● Exercise brief
Reproduce exactly the lines from the top of the records below through the line holding "Select the red".

╔══

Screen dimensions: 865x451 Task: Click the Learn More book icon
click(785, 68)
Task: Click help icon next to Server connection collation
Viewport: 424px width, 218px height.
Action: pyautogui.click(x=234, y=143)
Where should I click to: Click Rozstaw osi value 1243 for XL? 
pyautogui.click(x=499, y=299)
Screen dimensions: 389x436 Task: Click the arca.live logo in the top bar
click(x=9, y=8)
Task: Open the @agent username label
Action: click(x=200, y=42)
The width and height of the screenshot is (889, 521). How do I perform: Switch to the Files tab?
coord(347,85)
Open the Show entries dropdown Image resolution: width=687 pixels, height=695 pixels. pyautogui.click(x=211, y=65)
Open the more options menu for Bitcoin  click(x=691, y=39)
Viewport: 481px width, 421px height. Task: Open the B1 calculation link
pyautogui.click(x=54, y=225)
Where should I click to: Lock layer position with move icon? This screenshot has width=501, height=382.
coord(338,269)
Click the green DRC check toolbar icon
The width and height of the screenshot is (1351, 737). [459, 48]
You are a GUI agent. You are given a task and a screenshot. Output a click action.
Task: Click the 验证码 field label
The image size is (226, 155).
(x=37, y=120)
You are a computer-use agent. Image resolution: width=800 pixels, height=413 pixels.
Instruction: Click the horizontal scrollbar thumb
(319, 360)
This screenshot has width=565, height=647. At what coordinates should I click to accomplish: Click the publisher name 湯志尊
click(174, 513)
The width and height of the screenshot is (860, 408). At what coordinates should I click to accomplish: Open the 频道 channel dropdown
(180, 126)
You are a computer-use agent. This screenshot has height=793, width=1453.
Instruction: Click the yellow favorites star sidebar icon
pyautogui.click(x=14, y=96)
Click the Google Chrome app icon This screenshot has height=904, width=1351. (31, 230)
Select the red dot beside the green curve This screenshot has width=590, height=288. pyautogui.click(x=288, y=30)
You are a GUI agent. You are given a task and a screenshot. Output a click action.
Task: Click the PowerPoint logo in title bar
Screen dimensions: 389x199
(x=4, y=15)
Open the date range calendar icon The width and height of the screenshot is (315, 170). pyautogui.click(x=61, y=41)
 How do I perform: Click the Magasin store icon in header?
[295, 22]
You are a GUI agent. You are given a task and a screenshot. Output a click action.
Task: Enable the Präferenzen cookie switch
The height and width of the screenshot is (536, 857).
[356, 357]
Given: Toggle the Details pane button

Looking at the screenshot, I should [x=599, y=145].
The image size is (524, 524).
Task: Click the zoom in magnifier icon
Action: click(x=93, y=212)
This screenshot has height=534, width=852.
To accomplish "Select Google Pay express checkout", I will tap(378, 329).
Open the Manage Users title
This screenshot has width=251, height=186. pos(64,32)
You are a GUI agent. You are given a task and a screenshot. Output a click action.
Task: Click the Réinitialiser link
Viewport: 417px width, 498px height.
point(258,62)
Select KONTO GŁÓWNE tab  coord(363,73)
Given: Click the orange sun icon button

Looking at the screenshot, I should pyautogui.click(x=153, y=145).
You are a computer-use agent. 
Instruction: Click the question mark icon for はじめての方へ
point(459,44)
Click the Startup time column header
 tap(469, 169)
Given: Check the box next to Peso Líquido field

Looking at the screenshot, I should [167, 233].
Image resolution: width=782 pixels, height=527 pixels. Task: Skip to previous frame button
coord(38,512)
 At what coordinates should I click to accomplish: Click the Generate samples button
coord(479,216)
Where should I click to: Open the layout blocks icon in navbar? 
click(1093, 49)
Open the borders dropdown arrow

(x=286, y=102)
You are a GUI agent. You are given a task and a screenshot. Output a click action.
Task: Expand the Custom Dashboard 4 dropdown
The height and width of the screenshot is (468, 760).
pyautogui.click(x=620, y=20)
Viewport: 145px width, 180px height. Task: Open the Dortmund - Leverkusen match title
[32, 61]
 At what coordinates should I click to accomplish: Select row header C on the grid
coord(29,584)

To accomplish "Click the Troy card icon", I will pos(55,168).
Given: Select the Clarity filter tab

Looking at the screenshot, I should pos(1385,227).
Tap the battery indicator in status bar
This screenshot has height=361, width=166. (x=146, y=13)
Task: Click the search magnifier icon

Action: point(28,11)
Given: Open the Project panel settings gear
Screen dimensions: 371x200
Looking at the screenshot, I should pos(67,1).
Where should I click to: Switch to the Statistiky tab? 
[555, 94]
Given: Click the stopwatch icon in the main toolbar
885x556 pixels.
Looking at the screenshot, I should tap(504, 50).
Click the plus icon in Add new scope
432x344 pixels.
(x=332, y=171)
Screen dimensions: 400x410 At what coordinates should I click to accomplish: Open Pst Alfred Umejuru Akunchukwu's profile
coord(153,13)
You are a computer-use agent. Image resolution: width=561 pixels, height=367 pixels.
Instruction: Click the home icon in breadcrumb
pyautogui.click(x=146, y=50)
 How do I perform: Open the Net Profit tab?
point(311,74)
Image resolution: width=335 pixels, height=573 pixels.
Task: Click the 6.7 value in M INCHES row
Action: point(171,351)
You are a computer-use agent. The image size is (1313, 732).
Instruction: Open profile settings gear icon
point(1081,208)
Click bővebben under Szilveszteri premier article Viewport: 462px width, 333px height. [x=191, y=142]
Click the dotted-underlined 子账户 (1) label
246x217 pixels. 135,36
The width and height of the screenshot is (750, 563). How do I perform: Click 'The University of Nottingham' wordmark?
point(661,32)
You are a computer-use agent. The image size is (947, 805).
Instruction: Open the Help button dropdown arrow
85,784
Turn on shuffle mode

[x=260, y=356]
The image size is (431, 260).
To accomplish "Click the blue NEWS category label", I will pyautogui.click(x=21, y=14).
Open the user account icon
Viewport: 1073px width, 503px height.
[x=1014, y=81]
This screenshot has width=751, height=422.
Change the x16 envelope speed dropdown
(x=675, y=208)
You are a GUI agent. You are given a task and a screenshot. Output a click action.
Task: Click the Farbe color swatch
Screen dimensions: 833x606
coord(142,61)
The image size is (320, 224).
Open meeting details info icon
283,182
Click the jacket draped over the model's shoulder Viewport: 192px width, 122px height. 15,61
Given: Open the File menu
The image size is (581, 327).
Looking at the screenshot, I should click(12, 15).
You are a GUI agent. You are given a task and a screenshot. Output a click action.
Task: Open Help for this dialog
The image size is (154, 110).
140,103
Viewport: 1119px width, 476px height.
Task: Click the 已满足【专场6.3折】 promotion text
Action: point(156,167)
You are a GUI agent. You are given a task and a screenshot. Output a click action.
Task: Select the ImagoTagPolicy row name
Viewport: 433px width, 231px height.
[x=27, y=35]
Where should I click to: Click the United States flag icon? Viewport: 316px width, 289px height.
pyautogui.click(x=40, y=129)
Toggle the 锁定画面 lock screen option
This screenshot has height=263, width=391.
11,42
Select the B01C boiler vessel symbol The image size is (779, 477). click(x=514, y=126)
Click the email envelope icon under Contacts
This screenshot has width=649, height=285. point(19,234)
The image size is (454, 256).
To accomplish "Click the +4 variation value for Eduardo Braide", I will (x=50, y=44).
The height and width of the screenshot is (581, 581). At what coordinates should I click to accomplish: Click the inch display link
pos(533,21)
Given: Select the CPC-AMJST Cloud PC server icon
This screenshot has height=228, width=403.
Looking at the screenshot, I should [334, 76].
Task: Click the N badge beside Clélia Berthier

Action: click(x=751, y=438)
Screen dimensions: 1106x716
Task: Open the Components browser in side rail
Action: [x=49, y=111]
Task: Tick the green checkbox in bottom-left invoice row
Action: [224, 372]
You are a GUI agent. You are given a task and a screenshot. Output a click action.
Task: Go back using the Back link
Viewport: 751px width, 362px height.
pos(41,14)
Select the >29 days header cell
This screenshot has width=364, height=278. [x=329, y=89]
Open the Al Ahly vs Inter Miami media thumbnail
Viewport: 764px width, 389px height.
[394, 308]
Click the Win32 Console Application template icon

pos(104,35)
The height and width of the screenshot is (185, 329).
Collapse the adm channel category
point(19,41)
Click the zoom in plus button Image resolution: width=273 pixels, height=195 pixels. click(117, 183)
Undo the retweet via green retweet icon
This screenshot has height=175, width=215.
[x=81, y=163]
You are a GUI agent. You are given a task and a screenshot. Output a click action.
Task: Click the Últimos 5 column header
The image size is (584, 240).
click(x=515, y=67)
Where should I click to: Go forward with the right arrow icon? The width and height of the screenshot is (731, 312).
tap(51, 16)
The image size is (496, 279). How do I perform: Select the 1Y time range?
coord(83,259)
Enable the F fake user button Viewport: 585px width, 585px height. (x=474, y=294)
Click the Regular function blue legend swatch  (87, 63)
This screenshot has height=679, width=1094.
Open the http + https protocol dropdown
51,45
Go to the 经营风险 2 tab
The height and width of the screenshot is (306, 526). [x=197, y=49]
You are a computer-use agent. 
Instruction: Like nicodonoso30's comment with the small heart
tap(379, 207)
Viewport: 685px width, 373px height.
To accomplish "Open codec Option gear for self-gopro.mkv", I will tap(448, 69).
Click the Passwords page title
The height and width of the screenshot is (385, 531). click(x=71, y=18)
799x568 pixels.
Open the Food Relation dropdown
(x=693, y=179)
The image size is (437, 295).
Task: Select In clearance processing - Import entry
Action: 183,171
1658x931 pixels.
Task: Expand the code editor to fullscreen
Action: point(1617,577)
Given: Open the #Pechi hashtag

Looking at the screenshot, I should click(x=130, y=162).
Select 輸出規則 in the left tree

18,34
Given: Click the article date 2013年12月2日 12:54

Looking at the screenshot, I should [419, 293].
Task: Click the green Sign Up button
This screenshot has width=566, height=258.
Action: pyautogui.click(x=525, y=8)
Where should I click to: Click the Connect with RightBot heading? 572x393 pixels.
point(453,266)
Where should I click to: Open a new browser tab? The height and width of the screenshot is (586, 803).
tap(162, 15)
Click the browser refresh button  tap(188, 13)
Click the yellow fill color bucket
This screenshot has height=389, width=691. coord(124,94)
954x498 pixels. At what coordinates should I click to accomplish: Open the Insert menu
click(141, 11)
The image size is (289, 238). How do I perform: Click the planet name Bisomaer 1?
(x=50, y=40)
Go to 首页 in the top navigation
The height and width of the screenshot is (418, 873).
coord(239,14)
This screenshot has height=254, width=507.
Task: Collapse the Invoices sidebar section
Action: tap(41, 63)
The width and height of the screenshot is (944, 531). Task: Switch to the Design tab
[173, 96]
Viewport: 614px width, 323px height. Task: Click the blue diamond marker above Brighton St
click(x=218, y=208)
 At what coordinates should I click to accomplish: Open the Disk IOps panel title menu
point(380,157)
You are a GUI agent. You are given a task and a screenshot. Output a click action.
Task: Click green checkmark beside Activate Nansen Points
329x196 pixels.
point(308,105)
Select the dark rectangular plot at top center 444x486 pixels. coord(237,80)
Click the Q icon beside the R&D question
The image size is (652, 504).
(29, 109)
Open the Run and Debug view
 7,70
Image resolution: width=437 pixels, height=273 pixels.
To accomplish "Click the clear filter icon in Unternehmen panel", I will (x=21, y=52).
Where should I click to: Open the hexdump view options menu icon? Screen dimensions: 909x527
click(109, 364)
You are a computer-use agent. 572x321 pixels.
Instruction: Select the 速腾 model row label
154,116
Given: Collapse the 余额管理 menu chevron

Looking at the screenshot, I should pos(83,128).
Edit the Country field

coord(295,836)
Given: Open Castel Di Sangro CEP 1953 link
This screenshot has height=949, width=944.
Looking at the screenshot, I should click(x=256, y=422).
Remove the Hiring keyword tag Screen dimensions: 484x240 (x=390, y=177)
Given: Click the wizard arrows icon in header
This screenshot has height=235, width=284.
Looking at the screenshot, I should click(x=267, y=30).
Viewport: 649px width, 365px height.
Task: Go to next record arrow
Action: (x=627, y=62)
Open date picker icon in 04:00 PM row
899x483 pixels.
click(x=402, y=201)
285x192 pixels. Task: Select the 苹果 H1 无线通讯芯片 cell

╚══

● Response to this exercise
Screen dimensions: 865x451 Task: Click the Learn More book icon
click(785, 68)
Task: Click help icon next to Server connection collation
Viewport: 424px width, 218px height.
Action: pyautogui.click(x=234, y=143)
Where should I click to: Click Rozstaw osi value 1243 for XL? 
pyautogui.click(x=499, y=299)
Screen dimensions: 389x436 Task: Click the arca.live logo in the top bar
click(x=9, y=8)
Task: Open the @agent username label
Action: click(x=200, y=42)
The width and height of the screenshot is (889, 521). How do I perform: Switch to the Files tab?
coord(347,85)
Open the Show entries dropdown Image resolution: width=687 pixels, height=695 pixels. pyautogui.click(x=211, y=65)
Open the more options menu for Bitcoin  click(x=691, y=39)
Viewport: 481px width, 421px height. Task: Open the B1 calculation link
pyautogui.click(x=54, y=225)
Where should I click to: Lock layer position with move icon? This screenshot has width=501, height=382.
coord(338,269)
Click the green DRC check toolbar icon
The width and height of the screenshot is (1351, 737). [459, 48]
You are a GUI agent. You are given a task and a screenshot. Output a click action.
Task: Click the 验证码 field label
The image size is (226, 155).
(x=37, y=120)
You are a computer-use agent. Image resolution: width=800 pixels, height=413 pixels.
Instruction: Click the horizontal scrollbar thumb
(319, 360)
This screenshot has width=565, height=647. At what coordinates should I click to accomplish: Click the publisher name 湯志尊
click(174, 513)
The width and height of the screenshot is (860, 408). At what coordinates should I click to accomplish: Open the 频道 channel dropdown
(180, 126)
You are a computer-use agent. This screenshot has height=793, width=1453.
Instruction: Click the yellow favorites star sidebar icon
pyautogui.click(x=14, y=96)
Click the Google Chrome app icon This screenshot has height=904, width=1351. (31, 230)
Select the red dot beside the green curve This screenshot has width=590, height=288. pyautogui.click(x=288, y=30)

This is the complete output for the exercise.